There have been other efforts to create encrypted, censorship-resistant
protocols. Wiley's paper mentions several, including Message Stream
Encryption (MSE) for BitTorrent, Obfuscated TCP, and
Tcpcrypt (which we looked at in 2010). MSE and Tcpcrypt have flaws
such as static strings in the handshake or predictability in the packet
size that make it easy to detect—and filter—them. Obfuscated TCP has
several variants that communicate keys in different ways (e.g. TCP options,
HTTP headers, DNS records) all of which can be detected by current DPI
filtering.
Key exchange is the most difficult piece of any encryption puzzle. To
some extent, Dust punts on that by requiring an "out of band" invitation to
be received by a client before it can connect to the server. The
invitation has the IP address, port, and public key for the server, along
with an invitation-specific password and invitation ID, all of which
is encrypted using the password. The invitation ID is
a random, single-use identifier that the server can use to determine which
invitation (and thus which password) is being used when the client
introduces itself with the invitation.
The actual invitation is of no use without the password, so it could be
sent via any channel.

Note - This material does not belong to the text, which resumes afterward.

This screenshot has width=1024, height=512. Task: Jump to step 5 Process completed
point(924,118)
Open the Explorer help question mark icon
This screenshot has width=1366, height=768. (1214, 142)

Because of the encryption, the invitation is
"indistinguishable from random
bytes". Wiley is focused on automated DPI, so he seems a little
cavalier about transmitting the password:
It can then be safely
transmitted, along with the password, over an out-of-band channel such as
email [or]
instant messaging. It will not be susceptible to the attacks which block email
communication containing IP addresses
because only the password is transmitted
unencrypted. If the invitation channel is under observation by the attacker, and only in
the case that the attacker is specifically attempting to filter Dust packets, then the
password should be sent by another channel that, while it can still be observed by the
attacker, should be uncorrelated with the invitation channel.
With an invitation and password in hand, a client can connect to the server
by sending an introduction (or intro) packet to the server. The intro
packet is prepended with the invitation ID (which is random). The rest of
the packet is encrypted with the password and contains the client's public
key. When the server receives a packet from an unknown host, it assumes
that the first 32 bytes are the ID and tries to look up the password based
on that. It then decrypts the rest of the packet and stores the IP
address, port, and public key.
At that point, the handshake is complete. Both server and client can
compute shared session keys using each other's public key and the password
so that they can exchange encrypted messages from then on. That is done
using the data packet, which is the third packet type (invite and intro are
the other two).
There are several other features of the Dust packet format that bear
mention. To start with, packets can be chained within a single TCP or UDP
packet. Since the client has the server's public key from the invite, it
can send both an intro and data packet in a single TCP packet. That may
constitute all of what the client wants to say, which is a useful
optimization, but also helps protect against inter-packet timing analysis
to detect Dust.
The packets are protected with a message
authentication code (MAC) and the MAC is calculated using a password-based key derivation
function (PBKDF) with a random
initialization vector (IV) transmitted with each Dust packet. Both the MAC
and IV are sent in the clear; since the IV is a random per-packet value and
the MAC is calculated from it, both are effectively random to an observer.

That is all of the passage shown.